[发明专利]基于双重链置换和三向DNA结构检测妥布霉素的比色方法

说明书

基于双重链置换和三向DNA结构检测妥布霉素的比色方法，属于食品安全、医药分析及环境污染检测领域。本发明首先设计了双链T1/T2；当存在妥布霉素时，Bsm DNA聚合酶通过强链置换反应合成完全互补的双链，Nt.BstNBI切刻内切酶切割双链上的识别位点；三向DNA结构捕捉报告探针，再生并置换出大量含有G‑四链体形成序列的S1链。此后，G‑四链体/血红素催化ABTS^2‑/H₂O₂显色反应，利用吸光值与妥布霉素浓度间的线性关系可测定妥布霉素含量。本发明通过适配体捕获妥布霉素触发Nt.BstNBI切刻内切酶和Bsm DNA聚合酶介导的双重链置换反应产生大量的报告探针，同时，报告探针触发λ核酸外切酶辅助的环路扩增，实现了比色信号的多重放大，拓宽了检测范围，提高了检测灵敏度。

技术领域

本发明涉及一种基于双重链置换和三向DNA结构检测妥布霉素的比色方法，属于食品安全、医药分析及环境污染检测领域。

背景技术

氨基糖苷类抗生素是由两个或多个通过糖苷键与己糖环连接的氨基糖组成的抗生素，对常见的细菌性疾病具有良好的治疗效果。妥布霉素是一种广谱氨基糖苷类抗生素，主要用于治疗某些革兰氏阳性和好氧革兰氏阴性微生物引起的感染。其机制是与核糖体结合，从而破坏合成蛋白，导致细胞膜损伤和细胞死亡。由于妥布霉素具有良好的水溶性，低成本和广泛的抗菌谱特性，因此被广泛用于畜牧业。然而，过量和错误使用妥布霉素导致动物源性食品（如牛奶，鸡蛋和肉类）和环境中大量残留，这些残留物会对人类健康产生严重的副作用，如过敏，肾毒性和神经毒性。

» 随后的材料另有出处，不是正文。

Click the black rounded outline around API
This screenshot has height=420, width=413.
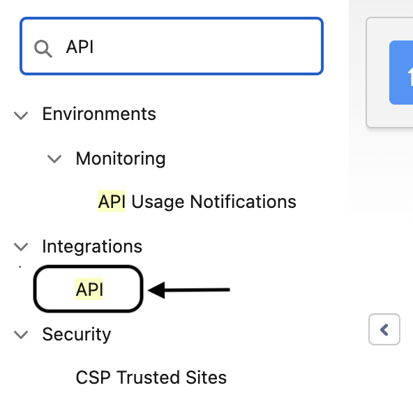(88, 289)
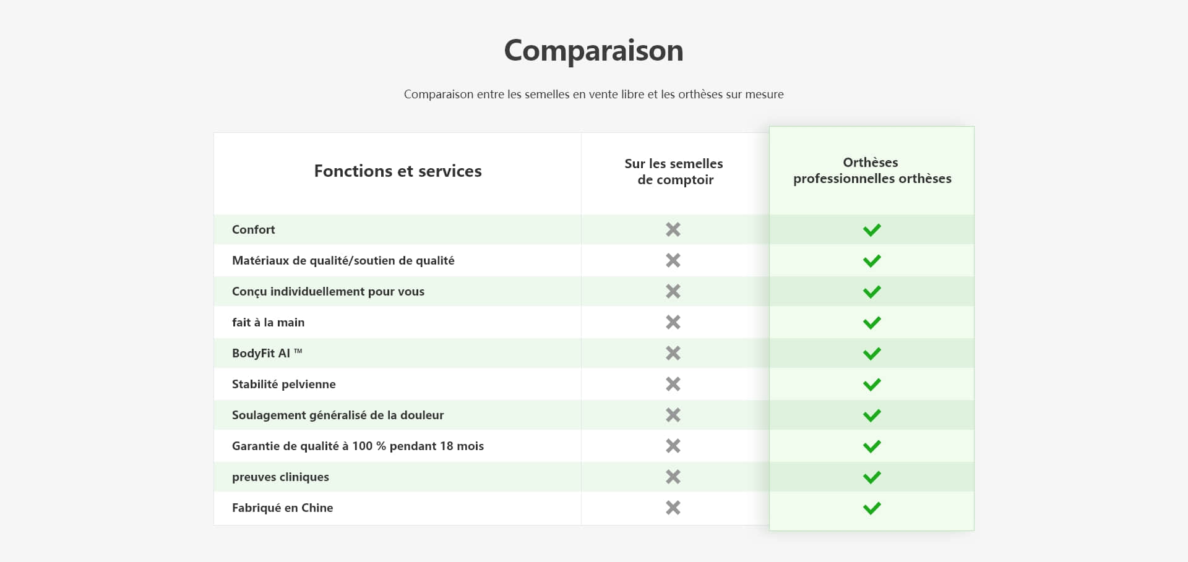Click the subtitle about semelles en vente libre
Image resolution: width=1188 pixels, height=562 pixels.
click(593, 95)
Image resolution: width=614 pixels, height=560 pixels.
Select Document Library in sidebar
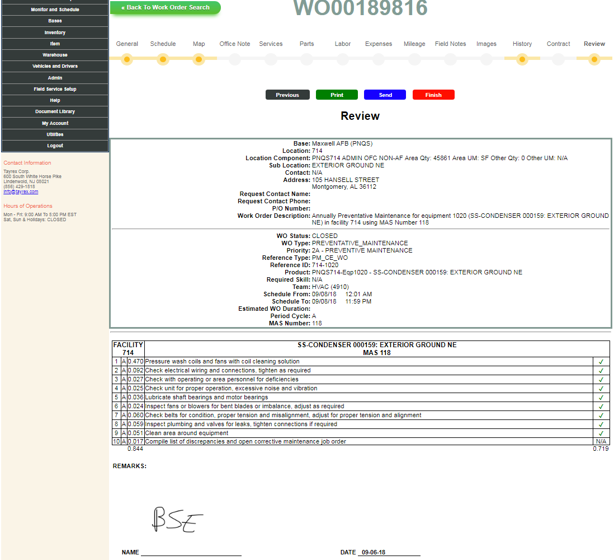[x=55, y=111]
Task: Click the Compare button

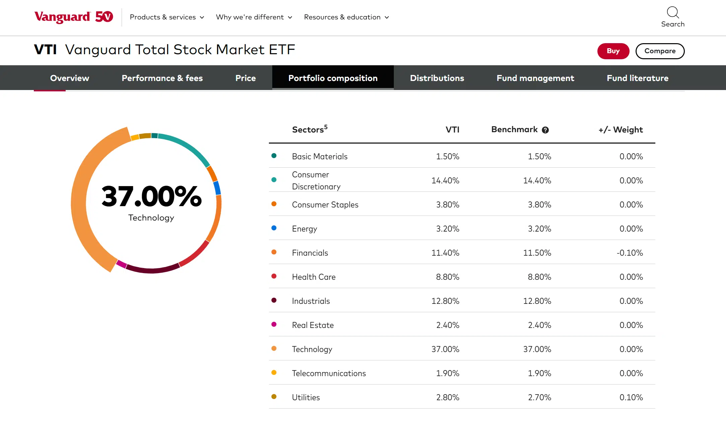Action: tap(660, 51)
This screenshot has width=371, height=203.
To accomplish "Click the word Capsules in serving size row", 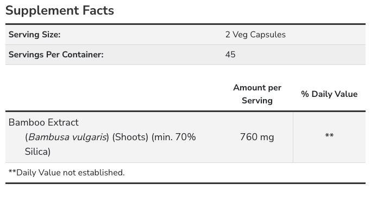I will [268, 35].
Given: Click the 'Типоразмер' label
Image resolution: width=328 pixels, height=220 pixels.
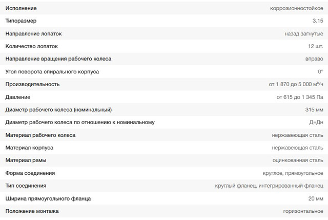Looking at the screenshot, I should (21, 21).
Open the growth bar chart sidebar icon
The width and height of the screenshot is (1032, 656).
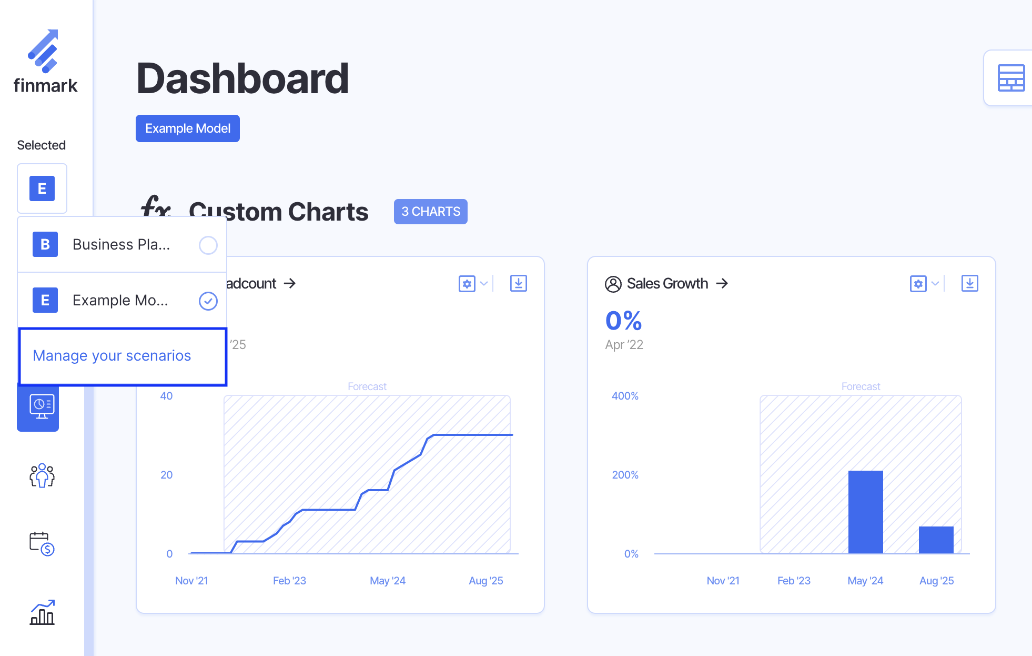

到目前为止，已有多种传统和可靠的方法用于测定氨基糖苷类抗生素（包括妥布霉素），包括高效液相色谱（HPLC），毛细管区域电泳，酶联免疫吸附测定（ELISA）和表面等离子共振用于转移定位等。但是，这些方法存在一些缺点，如检测限高，设备昂贵，测试周期长，人员培训和样品制备复杂。因此，有必要建立一种简单，快速，准确的检测食品和环境中妥布霉素残留的检测方法。

G-四链体是一种特殊的DNA构型，通过在特定离子条件下折叠富含鸟嘌呤的核酸序列形成，并且与单价阳离子和hoogsteen氢键稳定。当G-四链体与血红素结合时，形成的G-四链体/血红素复合物具有辣根过氧化物酶活性，其能够催化H₂O₂介导的氧化还原反应以产生电化学信号和比色信号。同时，与传统的生物酶相比，G-四链体/血红素具有成本低，稳定性好，易于制备的优点，因此被广泛应用于各种生物传感器的开发中。

发明内容

本发明的目的是提供一种基于双重链置换和三向DNA结构检测妥布霉素的比色方法，其具有高灵敏、高特异性、低成本、结果可视化等优点。

本发明的技术方案，本发明具体包括非完全互补双链设计和三向DNA连接结构的序列设计；Bsm DNA聚合酶通过强链置换反应合成完全互补的双链，Nt.BstNBI切刻内切酶切割双链上的识别位点，产生大量的报告探针；三向DNA结构与报告探针杂交，触发λ核酸外切酶辅助的环路扩增，刺激报告探针再生并置换出大量S1（含有G-四链体形成序列）；G-四链体/血红素复合物催化ABTS^2- / H₂O₂系统产生显色反应并通过UV-vis分光光度计测量吸光度，如图1所示。